I’d also suggest, for each outcome, to make a scatterplot of the state-level aggregate vs. boys’ sports participation in 1971. If you want to make the causal leap, go for it—but make clear that it’s a leap. In the meantime, the scatterplot (with the 50 states labeled by their convenient two-letter abbreviations) could give a lot of insight.
Finally, if you’re interested in the substantive questions about the effects of sports participation, I think it’s essential to make a connection to whatever is already known in this field. Sure, survey data have their limitations: as Clarke and Ayres note, kids select into sports participation. But there are ways of getting around this, various versions of natural experiments which, like the Title IX thing, are not perfect but provide some leverage. Also one can try to model the selection process. Lots of ways of doing this.
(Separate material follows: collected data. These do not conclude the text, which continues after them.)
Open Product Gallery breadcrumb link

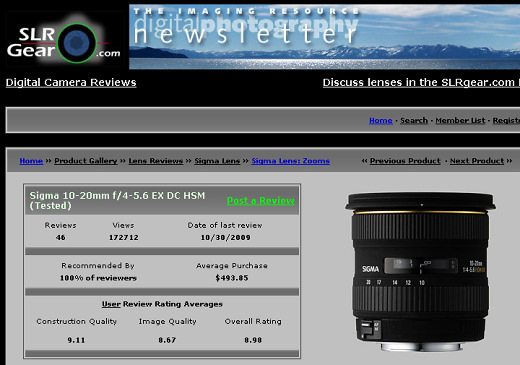(86, 161)
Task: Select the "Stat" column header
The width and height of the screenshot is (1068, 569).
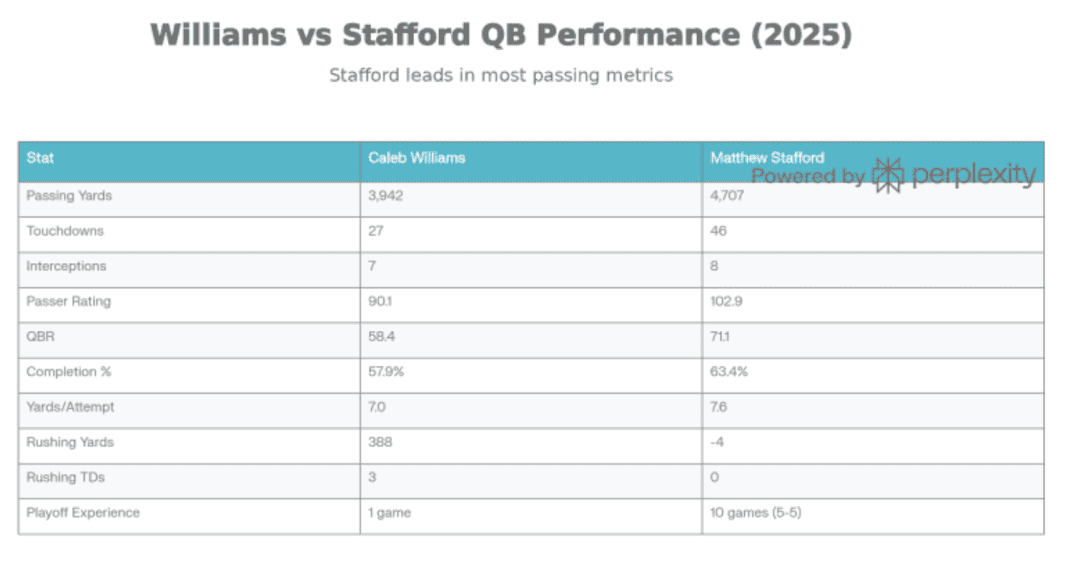Action: (41, 158)
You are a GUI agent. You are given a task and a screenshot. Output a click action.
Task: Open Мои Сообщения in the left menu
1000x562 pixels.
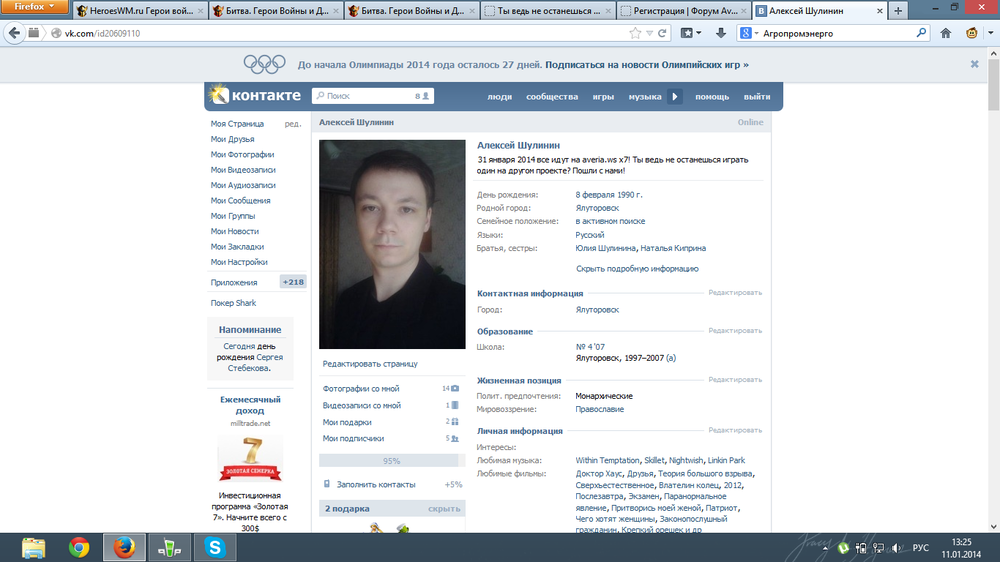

Accepting uncertainty and embracing variation
Also a minor point. The article includes the following footnote:
It is true that many successful women with professional careers, such as Sheryl Sandberg and Brandi Chastain, are married. This fact, however, is not necessarily opposed to our hypothesis. Women who participate in sports may “reject marriage” by getting divorces when they find themselves in unhappy marriages. Indeed, Sheryl Sandberg married and divorced before marrying her current husband.
This sort of case-by-case discussion can be interesting for formulating hypotheses but it looks odd to me when phrased as above. My problem is that, even if all the modeling assumptions are correct, the model’s predictions are only probabilistic. It’s not necessary to explain away every contrary example. This is not a big deal but I bring it up because one of our themes on this blog in recent months has been the love of certainty, and the desire to use statistical tools to transmute variation and uncertainty into sure things. Sometimes this works (the law of large numbers and all that) but when we get back to individual cases we should recognize the limitations of our models and our predictions.
Limitations of the claims, and limitations of the criticisms
As is generally the case with these correlation-causation things, I don’t want to say that the research hypotheses are false. It may well be true that, at the individual level, “sports participation causes women to be less religious, more likely to have children, and, if they do have children, more likely to be single mothers,” even if the actual effects are an order of magnitude lower than claimed. But state-level correlations don’t tell us much about this. Recall that if we were studying state-level correlations of income and voting, we’d come to the false conclusion that poor people are more likely to vote Republican. In the present example, the Title IX story helps, but only a little.